SET TASK ::
Convert the entries starting at the line that contains "This screenshot has width=1456, height=815." and ending at the line that contains "[x=980, y=88]" into a Markdown table with the columns Row and Line. Number each line in the Row column and omit any blank lines.

____ PROVIDED INFORMATION

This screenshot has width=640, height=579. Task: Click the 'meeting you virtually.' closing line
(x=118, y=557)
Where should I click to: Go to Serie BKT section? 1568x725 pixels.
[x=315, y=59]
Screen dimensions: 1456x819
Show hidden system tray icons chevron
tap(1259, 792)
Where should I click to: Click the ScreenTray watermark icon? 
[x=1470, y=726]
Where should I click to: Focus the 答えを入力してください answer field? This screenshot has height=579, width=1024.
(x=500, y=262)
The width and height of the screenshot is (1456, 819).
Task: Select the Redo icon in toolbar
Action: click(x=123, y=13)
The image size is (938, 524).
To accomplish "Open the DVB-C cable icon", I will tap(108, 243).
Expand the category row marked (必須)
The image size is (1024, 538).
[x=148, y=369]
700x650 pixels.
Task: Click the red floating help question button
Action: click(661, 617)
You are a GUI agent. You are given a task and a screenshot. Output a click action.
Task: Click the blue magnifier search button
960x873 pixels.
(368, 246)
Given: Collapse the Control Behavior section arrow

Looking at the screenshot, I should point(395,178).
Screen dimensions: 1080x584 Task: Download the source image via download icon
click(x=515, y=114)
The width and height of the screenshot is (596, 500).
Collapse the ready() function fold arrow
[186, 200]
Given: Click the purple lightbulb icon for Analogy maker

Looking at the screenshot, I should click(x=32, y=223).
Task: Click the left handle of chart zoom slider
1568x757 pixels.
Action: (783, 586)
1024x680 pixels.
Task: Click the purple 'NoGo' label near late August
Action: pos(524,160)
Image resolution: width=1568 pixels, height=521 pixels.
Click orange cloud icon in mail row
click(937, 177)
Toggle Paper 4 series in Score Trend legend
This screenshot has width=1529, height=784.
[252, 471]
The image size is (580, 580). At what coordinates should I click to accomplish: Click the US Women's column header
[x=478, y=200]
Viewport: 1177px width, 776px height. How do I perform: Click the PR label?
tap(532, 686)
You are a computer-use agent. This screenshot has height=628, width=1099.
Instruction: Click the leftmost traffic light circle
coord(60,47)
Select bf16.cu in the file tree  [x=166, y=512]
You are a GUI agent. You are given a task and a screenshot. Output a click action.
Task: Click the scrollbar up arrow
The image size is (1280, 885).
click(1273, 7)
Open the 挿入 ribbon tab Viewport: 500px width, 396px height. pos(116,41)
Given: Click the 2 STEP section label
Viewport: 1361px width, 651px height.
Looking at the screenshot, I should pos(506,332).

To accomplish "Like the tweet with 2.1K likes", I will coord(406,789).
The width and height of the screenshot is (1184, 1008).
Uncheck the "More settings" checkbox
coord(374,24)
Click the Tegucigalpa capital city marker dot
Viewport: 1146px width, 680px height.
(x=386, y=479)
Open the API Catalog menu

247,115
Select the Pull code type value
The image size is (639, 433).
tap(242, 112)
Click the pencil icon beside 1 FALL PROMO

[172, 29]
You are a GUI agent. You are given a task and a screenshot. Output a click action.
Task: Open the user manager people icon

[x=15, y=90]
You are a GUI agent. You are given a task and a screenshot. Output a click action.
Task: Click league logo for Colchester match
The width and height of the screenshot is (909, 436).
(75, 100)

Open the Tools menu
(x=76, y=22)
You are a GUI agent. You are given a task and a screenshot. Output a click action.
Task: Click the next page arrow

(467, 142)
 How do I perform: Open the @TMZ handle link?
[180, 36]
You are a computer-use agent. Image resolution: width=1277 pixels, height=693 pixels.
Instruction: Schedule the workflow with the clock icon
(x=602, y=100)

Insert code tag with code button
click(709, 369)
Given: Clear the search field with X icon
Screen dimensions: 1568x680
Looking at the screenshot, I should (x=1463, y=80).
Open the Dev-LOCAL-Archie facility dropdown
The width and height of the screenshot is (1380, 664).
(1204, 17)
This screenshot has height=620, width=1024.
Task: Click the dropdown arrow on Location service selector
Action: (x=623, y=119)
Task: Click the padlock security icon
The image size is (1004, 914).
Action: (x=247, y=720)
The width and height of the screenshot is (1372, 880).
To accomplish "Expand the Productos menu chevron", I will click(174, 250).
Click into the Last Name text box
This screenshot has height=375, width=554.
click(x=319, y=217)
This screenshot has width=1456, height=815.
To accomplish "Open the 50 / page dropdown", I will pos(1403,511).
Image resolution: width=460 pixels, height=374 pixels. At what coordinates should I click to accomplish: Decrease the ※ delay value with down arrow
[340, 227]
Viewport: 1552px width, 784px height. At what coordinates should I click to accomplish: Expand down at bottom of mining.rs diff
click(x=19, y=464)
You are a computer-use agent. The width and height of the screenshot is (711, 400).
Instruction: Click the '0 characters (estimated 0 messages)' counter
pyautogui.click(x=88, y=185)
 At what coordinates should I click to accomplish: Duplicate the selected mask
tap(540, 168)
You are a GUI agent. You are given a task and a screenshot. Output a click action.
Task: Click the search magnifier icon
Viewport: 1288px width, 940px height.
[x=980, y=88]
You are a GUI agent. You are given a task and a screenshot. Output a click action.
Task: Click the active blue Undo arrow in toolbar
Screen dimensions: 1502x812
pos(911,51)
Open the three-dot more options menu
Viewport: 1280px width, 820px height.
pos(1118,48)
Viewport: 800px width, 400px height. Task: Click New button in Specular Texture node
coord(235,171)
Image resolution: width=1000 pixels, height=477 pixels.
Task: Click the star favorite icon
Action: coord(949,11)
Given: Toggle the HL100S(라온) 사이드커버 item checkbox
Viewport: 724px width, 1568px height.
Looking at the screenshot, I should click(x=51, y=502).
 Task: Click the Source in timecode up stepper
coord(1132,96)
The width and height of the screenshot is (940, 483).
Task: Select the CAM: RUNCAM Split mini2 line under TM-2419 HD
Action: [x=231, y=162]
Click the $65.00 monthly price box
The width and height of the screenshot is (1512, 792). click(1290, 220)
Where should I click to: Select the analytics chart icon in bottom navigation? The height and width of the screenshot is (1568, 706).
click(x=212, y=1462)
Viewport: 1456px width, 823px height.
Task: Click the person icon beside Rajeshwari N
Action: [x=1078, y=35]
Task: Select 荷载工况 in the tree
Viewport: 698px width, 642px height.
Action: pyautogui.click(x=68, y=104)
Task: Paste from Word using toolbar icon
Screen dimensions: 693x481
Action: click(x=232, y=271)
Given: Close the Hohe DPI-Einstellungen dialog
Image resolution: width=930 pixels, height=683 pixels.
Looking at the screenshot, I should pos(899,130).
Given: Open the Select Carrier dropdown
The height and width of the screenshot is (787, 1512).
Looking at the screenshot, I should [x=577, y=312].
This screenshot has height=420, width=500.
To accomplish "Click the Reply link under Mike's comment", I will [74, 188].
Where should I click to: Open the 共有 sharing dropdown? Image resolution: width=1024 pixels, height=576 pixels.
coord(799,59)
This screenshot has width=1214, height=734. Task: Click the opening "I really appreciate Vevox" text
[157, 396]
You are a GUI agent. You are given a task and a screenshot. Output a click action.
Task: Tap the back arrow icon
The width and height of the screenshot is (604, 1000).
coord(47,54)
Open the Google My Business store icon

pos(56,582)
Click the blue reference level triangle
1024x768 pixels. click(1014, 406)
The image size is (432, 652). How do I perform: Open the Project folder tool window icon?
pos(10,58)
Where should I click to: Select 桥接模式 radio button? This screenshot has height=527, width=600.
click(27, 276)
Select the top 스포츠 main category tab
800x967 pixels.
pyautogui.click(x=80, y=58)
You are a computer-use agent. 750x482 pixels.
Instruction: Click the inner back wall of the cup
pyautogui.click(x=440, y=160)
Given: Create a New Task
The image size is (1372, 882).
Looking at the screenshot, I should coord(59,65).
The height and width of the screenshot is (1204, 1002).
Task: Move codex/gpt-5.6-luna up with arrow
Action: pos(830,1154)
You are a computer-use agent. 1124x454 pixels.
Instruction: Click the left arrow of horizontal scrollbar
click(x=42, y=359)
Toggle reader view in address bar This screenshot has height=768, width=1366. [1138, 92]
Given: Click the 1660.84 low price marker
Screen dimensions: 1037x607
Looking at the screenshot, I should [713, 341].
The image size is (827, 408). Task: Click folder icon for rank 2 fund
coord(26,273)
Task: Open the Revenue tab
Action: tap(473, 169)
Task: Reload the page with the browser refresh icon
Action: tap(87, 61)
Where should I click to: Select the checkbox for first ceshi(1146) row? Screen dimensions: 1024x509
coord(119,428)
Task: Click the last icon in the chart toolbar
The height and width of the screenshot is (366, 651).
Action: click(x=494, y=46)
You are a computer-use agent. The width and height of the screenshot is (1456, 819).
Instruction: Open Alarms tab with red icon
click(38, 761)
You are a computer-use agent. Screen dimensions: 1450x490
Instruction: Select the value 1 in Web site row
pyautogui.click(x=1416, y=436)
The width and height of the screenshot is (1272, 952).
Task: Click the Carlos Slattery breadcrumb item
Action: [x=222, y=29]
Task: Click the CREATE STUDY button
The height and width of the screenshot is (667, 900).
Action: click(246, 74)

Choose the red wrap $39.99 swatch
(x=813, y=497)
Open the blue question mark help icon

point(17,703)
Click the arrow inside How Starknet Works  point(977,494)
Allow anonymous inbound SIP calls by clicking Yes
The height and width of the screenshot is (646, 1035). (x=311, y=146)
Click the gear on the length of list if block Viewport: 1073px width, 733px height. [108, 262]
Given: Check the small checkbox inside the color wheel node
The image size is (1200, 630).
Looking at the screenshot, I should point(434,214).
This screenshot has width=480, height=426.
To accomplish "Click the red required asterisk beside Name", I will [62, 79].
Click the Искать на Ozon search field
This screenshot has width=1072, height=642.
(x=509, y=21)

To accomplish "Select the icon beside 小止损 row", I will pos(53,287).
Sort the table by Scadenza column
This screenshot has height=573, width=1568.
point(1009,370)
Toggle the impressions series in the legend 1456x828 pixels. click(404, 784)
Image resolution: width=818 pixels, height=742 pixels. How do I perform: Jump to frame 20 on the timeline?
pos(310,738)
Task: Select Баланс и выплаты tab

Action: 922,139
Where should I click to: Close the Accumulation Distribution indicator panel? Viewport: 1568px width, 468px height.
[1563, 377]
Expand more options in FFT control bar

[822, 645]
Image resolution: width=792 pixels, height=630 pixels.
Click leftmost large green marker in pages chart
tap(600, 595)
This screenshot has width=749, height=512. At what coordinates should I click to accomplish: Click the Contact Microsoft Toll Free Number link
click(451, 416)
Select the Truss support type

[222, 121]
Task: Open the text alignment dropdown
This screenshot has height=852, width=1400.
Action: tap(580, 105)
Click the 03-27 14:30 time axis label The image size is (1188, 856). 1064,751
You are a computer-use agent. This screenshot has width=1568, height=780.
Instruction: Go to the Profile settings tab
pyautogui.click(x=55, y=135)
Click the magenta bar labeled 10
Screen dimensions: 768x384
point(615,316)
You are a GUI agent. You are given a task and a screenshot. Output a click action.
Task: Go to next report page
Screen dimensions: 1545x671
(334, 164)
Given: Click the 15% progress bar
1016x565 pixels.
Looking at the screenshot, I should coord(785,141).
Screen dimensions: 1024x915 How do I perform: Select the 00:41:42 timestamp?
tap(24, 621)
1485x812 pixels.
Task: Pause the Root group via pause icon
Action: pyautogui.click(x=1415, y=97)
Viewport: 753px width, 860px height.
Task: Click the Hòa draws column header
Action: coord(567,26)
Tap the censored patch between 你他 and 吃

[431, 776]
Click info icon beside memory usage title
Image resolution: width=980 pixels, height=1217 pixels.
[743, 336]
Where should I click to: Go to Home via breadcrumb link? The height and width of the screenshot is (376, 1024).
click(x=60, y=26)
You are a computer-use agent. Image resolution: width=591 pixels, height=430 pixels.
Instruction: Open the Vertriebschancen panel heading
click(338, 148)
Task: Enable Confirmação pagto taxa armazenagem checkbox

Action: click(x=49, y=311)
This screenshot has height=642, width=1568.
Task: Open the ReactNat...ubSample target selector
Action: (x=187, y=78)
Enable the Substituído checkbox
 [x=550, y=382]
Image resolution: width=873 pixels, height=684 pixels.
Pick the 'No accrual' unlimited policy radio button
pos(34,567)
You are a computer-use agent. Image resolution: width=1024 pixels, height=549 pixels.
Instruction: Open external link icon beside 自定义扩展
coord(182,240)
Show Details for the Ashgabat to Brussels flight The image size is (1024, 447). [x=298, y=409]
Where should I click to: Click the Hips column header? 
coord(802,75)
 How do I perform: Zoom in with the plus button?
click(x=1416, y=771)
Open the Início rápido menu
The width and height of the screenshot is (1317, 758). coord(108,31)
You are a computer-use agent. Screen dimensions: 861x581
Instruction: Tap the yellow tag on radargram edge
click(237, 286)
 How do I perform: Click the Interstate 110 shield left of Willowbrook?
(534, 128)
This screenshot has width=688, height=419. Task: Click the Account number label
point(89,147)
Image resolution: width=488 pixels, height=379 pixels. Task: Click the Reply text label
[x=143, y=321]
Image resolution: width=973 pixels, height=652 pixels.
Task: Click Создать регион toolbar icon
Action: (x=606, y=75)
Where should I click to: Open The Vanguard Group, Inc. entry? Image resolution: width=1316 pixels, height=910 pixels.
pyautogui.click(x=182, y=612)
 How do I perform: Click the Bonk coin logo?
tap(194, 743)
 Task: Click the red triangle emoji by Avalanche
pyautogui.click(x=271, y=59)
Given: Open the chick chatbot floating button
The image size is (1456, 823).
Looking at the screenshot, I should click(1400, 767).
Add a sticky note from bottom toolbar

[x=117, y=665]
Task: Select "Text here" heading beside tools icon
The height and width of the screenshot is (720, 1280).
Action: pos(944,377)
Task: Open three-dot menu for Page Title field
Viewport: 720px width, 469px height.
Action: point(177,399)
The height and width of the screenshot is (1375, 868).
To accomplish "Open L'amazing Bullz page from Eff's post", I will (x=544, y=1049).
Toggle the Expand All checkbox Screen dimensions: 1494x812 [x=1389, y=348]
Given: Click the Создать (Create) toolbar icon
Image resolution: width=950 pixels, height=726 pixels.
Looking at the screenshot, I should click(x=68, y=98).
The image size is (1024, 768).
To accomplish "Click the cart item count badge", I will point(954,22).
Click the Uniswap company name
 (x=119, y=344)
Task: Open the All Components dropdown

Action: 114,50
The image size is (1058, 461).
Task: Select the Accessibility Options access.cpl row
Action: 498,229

________

RESPONSE FOR THIS EXERCISE ::
| Row | Line |
|---|---|
| 1 | This screenshot has width=1456, height=815. |
| 2 | To accomplish "Open the 50 / page dropdown", I will pos(1403,511). |
| 3 | Image resolution: width=460 pixels, height=374 pixels. At what coordinates should I click to accomplish: Decrease the ※ delay value with down arrow |
| 4 | [340, 227] |
| 5 | Viewport: 1552px width, 784px height. At what coordinates should I click to accomplish: Expand down at bottom of mining.rs diff |
| 6 | click(x=19, y=464) |
| 7 | You are a computer-use agent. The width and height of the screenshot is (711, 400). |
| 8 | Instruction: Click the '0 characters (estimated 0 messages)' counter |
| 9 | pyautogui.click(x=88, y=185) |
| 10 |  At what coordinates should I click to accomplish: Duplicate the selected mask |
| 11 | tap(540, 168) |
| 12 | You are a GUI agent. You are given a task and a screenshot. Output a click action. |
| 13 | Task: Click the search magnifier icon |
| 14 | Viewport: 1288px width, 940px height. |
| 15 | [x=980, y=88] |